人の能力が生まれつきによるか、修練によるかということには、様々な議論がある。
少年マンガなんかではよく「天才型」と「努力型」のキャラクターがライバル関係になったりするが、実際はそう単純に対比できるものではない。
基本的には「遺伝形質」と「獲得形質」の違いを頭に置けば良いだろう。
人の能力をハードとソフトに分けて考えれば、遺伝形質はハードであり、獲得形質はソフトに比定できるだろう。
ハードにあたる身体に関する部分は生まれつきの要素が大きく、ソフトにあたる各種認識能力の部分は、個人の成育歴や修練によるところが大きい。

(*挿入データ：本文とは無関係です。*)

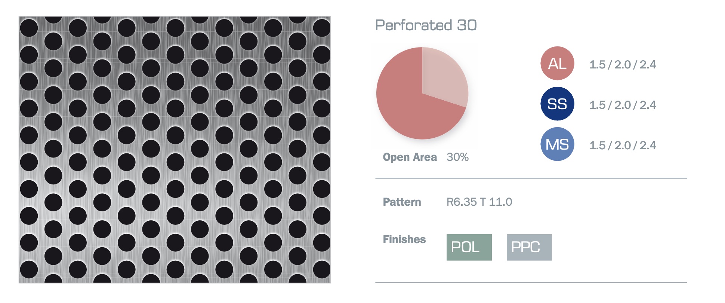Screen dimensions: 725x303
Task: Click the Perforated 30 heading
Action: tap(426, 25)
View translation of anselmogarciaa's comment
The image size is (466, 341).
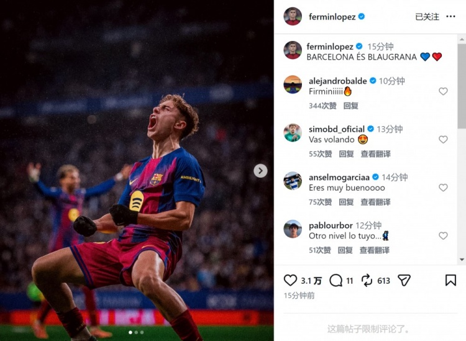pyautogui.click(x=375, y=202)
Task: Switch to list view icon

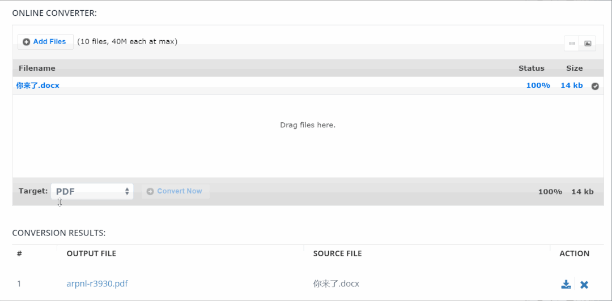Action: (x=572, y=43)
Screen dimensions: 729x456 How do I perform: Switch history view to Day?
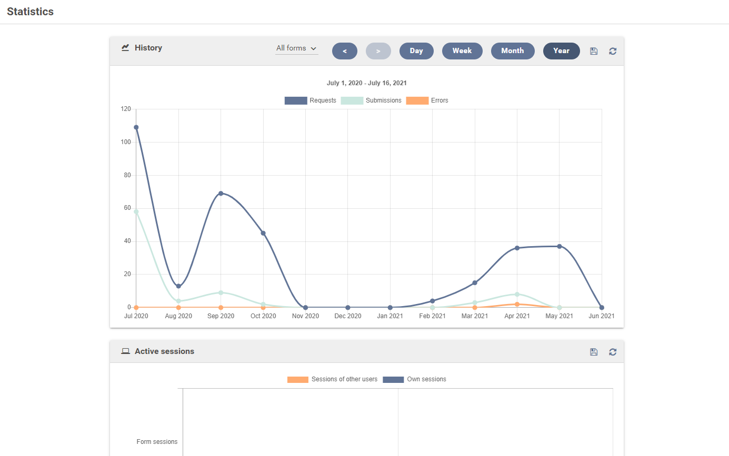coord(416,51)
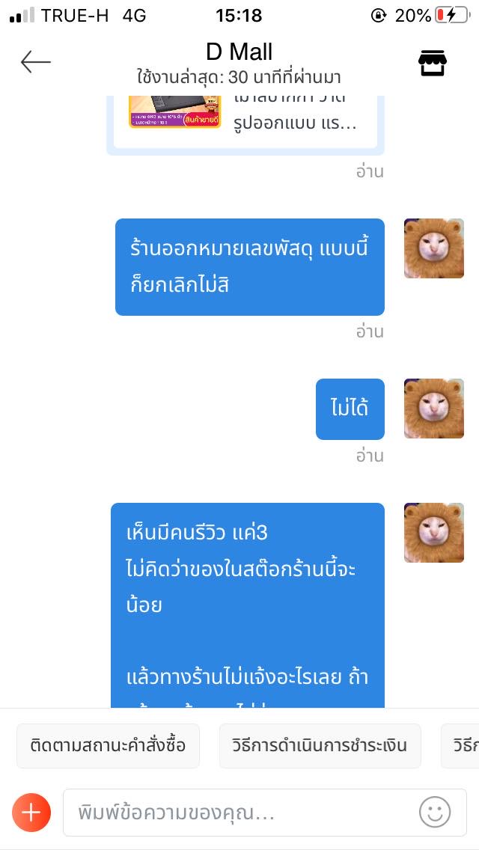This screenshot has width=479, height=850.
Task: Tap the battery charging indicator
Action: click(452, 15)
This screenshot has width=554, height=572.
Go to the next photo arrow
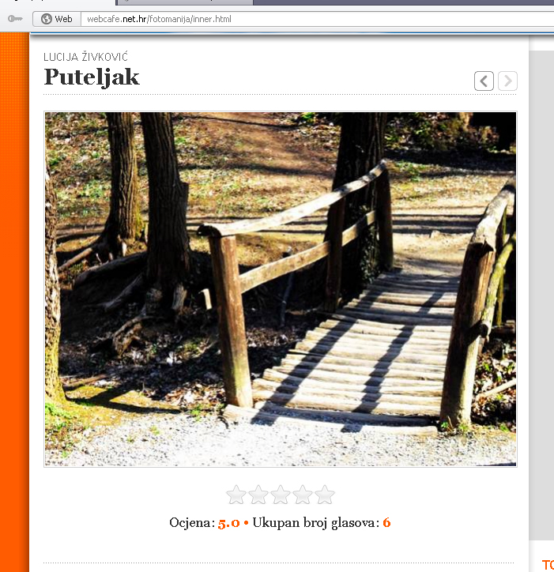pos(507,81)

絵を描いたり物を作ったりする能力はソフトによるところが大きいので、遺伝的な意味での「生まれつき」はあまり関係ない。
世の中には手先の器用な家系があるようにも見えるが、それは「遺伝」というより「環境」による。
絵や物作りが好きな親の家に生まれれば、子供は自然とそうした情報に接するし、親の姿を見て自分でも興味を持ってやり始める。

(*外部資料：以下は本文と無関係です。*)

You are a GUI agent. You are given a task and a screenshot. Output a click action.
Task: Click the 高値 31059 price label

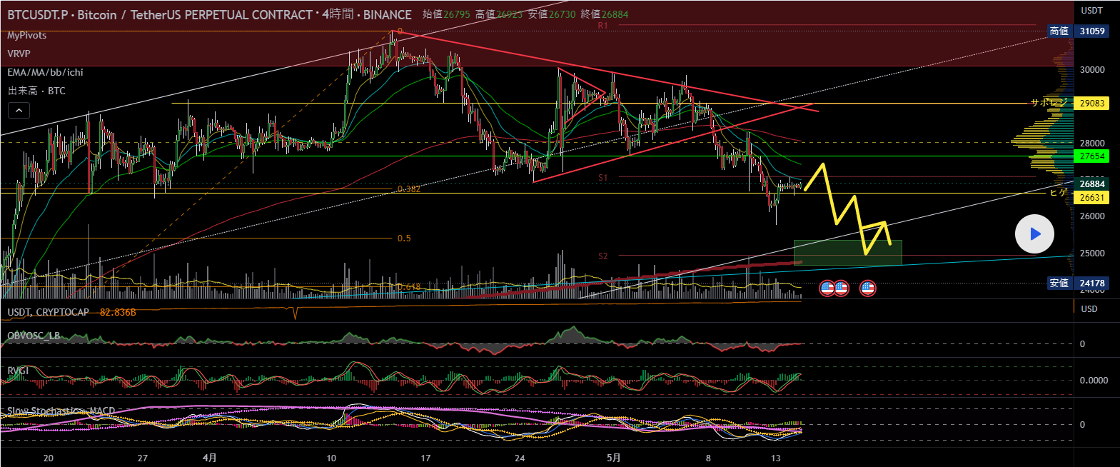pos(1091,31)
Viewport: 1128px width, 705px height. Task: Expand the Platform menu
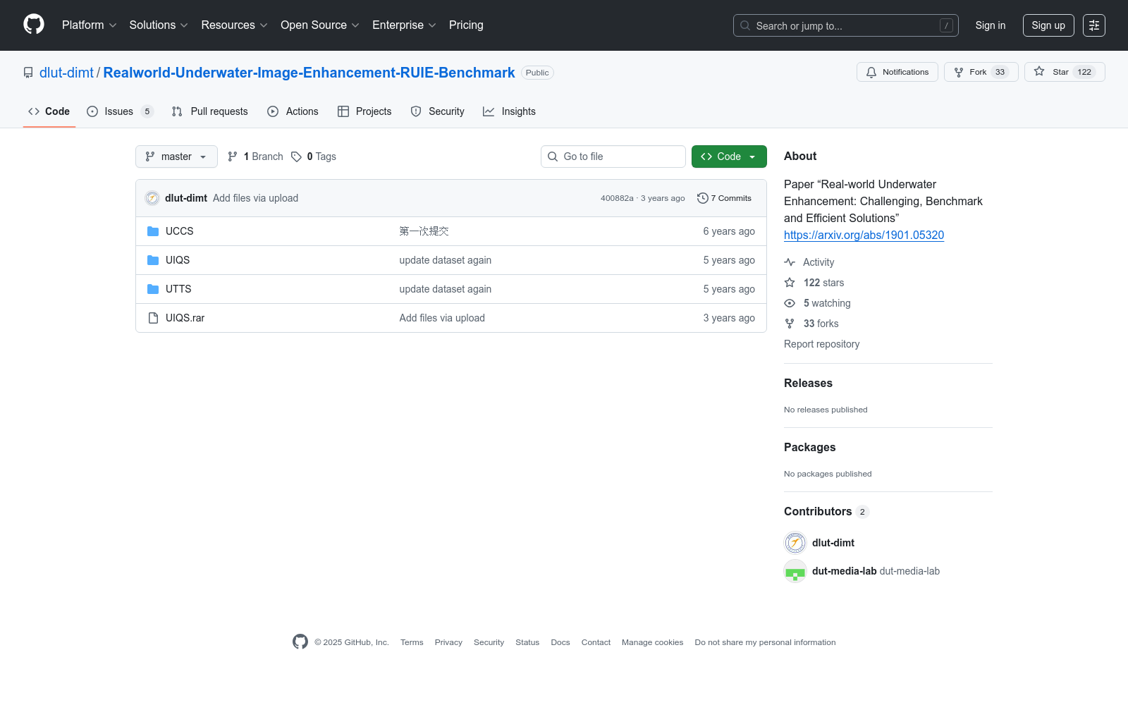point(89,25)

それは「物作りの文化」とでも呼ぶべきもので、そういう「気風」のある家に生まれたというだけのことだ。
一見「生まれつきの才能」と見えても、実は成育歴の中で自然に培われた能力である場合が多い。
前に述べた空間認識能力もその一例であるし、同様のことは美術だけでなく学習全般に言える。

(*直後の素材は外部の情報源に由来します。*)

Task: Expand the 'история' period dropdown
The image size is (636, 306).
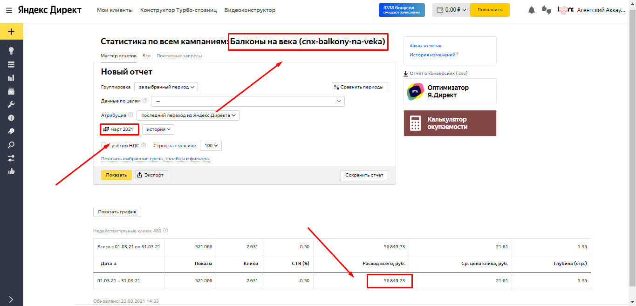Action: pyautogui.click(x=158, y=129)
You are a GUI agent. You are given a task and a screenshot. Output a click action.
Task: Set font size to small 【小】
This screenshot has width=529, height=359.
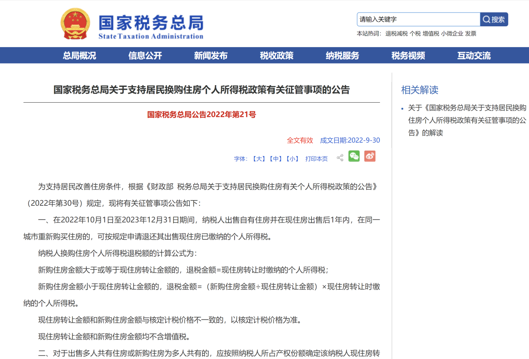292,159

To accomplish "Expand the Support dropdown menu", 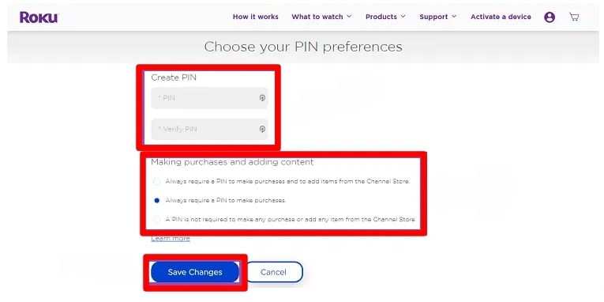I will pyautogui.click(x=438, y=17).
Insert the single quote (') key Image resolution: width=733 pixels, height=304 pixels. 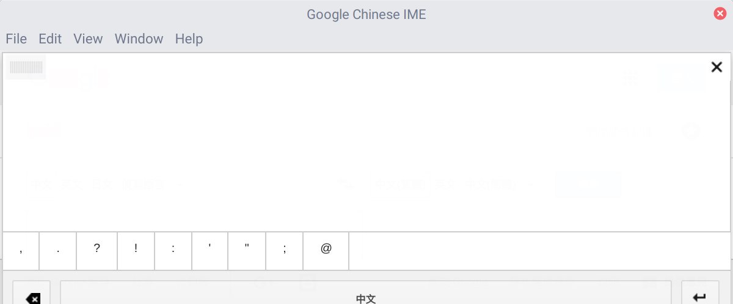[210, 251]
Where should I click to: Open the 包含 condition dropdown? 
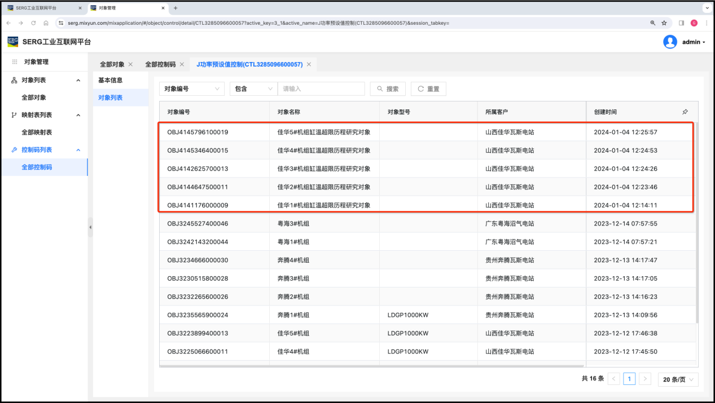[253, 89]
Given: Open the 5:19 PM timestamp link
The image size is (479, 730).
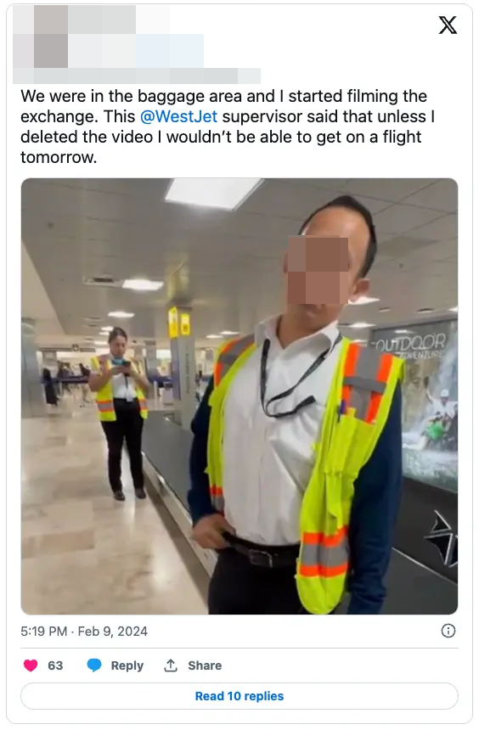Looking at the screenshot, I should point(44,632).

義務教育で習う程度の内容なら、遺伝的な要素は一切関係ない。
物作りと同じく、各家庭に伝わる「お勉強の文化」というべきものもあるのだ。
これは、よく言われる経済的な意味での教育格差とは無関係で、とくに裕福でなくても基礎的な学習習慣を伝える家は一定数存在する。
子供は親を選べないので、家庭環境も「生まれつき」の内ではないかという考え方もあろうが、少なくとも遺伝ではないということは間違いない。
文化は「家」の枠を超えて伝達可能なので、環境に恵まれなくても、個人のやる気次第で十分カバーできる。
以上は、それなりの年月を美術や学習の指導をやってきての実感である。
ただ、「人並みにできるようになる」というレベルにとどまらず、「表現しよう」とか、「稼業にしよう」とことになると、思春期以降の個人の努力の範囲を超える局面も出てくる。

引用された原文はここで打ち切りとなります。